Sir Walter Robert (Robin) Haydon, former British ambassador to the Republic, died on December 1st, aged 79. He was one of a small cadre of elite Foreign Office diplomats, hidden persuaders who helped transform the ancient tensions of British-Irish relations and lay the foundations for the present constructive working partnership which has so spectacularly changed the constitutional landscape.
Ever since partition and the foundation of the Irish State, the London-Dublin relationship had been, at best, a cool one. During the 1956-62 IRA Border campaign, official papers in Britain record that an Irish emissary called to the Foreign Office to receive a protest was "more voluble than convincing."
Such diplomatic strains intensified with the outbreak of the modern Troubles in 1968/69 and the burning down of the British embassy after Bloody Sunday in 1972.
They reached their inauspicious peak in 1976 when Christopher Ewart-Biggs, the British ambassador to the Republic, was assassinated by the IRA near Glencairn, his official residence in the south Dublin suburbs.
There could have been no greater violation of diplomatic immunity and the Government's failure to guarantee it plunged diplomatic relations between the two countries to cold depths.
Robin Haydon was the British High Commissioner in Malta at the time and, a day later, he was assigned to Dublin.
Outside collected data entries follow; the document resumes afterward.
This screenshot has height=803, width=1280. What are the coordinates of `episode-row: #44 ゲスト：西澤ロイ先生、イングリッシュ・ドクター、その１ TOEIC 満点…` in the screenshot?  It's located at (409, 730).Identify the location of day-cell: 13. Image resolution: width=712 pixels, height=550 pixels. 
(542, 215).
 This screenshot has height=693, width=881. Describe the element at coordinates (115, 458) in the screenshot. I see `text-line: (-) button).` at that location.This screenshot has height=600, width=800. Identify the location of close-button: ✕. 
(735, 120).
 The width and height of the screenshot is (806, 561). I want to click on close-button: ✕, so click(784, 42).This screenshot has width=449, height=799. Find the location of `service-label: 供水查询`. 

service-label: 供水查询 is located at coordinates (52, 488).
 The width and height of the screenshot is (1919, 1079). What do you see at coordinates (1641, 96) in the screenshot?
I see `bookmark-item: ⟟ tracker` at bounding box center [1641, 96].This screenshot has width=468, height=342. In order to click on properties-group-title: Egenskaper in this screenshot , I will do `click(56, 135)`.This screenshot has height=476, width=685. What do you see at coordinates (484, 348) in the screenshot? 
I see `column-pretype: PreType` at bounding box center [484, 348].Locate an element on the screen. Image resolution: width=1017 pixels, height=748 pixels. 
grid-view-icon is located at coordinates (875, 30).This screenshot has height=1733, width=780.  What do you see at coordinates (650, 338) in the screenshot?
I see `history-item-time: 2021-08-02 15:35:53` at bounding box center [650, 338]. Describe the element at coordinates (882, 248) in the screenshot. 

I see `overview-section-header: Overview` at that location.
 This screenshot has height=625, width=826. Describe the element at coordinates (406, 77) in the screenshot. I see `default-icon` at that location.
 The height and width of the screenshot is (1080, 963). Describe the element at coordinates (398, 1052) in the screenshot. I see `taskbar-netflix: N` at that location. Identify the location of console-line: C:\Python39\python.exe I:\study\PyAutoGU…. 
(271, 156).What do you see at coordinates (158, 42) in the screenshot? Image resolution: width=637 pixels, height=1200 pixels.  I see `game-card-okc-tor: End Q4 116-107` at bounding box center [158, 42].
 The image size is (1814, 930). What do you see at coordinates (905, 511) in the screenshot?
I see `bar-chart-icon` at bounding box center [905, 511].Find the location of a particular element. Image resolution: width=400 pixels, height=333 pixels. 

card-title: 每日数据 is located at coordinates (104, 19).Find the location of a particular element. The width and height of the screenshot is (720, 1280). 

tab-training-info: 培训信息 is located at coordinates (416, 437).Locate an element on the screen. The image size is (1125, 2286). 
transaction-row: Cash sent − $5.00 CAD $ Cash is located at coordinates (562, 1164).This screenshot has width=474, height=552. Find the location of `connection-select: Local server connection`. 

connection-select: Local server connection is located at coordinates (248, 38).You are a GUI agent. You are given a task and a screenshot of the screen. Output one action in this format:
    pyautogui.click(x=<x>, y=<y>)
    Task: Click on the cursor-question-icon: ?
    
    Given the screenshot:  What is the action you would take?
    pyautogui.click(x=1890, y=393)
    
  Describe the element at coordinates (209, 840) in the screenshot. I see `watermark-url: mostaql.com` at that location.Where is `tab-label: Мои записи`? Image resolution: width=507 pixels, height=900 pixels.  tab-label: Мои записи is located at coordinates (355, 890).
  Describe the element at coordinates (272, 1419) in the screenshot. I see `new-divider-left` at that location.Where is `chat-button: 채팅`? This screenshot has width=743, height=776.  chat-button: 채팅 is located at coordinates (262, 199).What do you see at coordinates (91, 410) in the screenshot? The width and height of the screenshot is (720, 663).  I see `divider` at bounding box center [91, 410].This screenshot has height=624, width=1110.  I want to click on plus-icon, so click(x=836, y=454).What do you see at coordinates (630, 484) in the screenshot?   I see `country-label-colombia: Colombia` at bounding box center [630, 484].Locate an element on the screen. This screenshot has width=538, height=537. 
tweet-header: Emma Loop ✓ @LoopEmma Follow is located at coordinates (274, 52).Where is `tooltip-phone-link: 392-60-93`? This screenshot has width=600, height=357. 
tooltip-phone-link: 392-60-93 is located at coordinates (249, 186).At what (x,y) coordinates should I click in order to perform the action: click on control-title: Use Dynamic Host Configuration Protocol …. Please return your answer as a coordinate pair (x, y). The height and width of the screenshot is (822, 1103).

His arrival was delayed for some weeks after the wheels and chassis of the protected limousine which was being built for him, collapsed under the weight of the heavily armoured bodyshell.
Despite the claustrophobic security straitjacket which thereafter influenced his every move, Haydon quickly made his impressive mark in Dublin where he was regarded as the classic silky diplomat: cautious, guarded, even self-effacing.
He was by no means an Ireland hand. His only previous contact with the country had been a holiday in 1971 and a fleeting official encounter during the negotiations for the ill-fated Sunningdale Agreement in December 1973, when he was serving as the official spokesman for Edward Heath, then the British prime minister.
Given his later role, it was a highly appropriate introduction. By the time Haydon arrived in Dublin the long-term British agenda was clear. Until the outbreak of the Troubles, the policy had been to smother outside interest in what was once described as "John Bull's political slum" and, above all, to discourage any interest or involvement by the Republic in the North.
But after the Sunningdale turning point, Britain decided that the Republic did have a legitimate concern and that the troublesome burden of Northern Ireland should be progressively shared with them. Robin Haydon's task was to take and promote this long view and to create strategic relationships that would withstand the strains of often contradictory, short term, day-to-day political exchanges.
One such embroiled him in public controversy in 1979 when he was called upon to clarify remarks by Secretary of State, Mr Atkins, to Governor Hugh Carey of New York, that Northern Ireland was a British internal affair.
He weathered many such squalls before leaving Dublin for retirement in 1980 (when he was knighted), but his real and lasting contribution was the important groundwork he did in the Irish political and official establishment which five years later would result in the watershed Anglo-Irish Agreement.
Walter Robert Haydon was born on May 29th, 1920, and educated at Dover Grammar School. His first career interest was in journalism and he became a cub reporter on the Kentish Gazette with a view to becoming the Paris correspondent of the London Times, an assignment he coveted. On the outbreak of war in 1939, however, he enlisted in the army. He was later posted to India and served with distinction behind enemy lines with the special forces in Burma but mocked his military career in terms that he had only ever been substantive lieutenant, temporary captain and acting major. In 1946 he joined the Foreign Service and went on to serve in Berne, Turin, Sofia, Bangkok, the UN, Khartoum and Washington.
During his later career his diplomatic skills were sorely tested, dealing with difficult clients like Dr Hastings Banda of Malawi and Dom Mintoff of Malta. His journalistic instincts were deployed during spells as head of news at the Foreign Office and as press secretary to Edward Heath.
The role of ambassador, however, he regarded as the pinnacle of diplomacy practising the art of the possible - and rejected the concept that ambassadors were merely "failed James Bonds."
In 1943, he married Joan Elizabeth Tewson, whom he had met while serving in India. She predeceased him in 1988. They had two daughters and a son and, after the deaths of two of his children in accidents, he is survived by a daughter.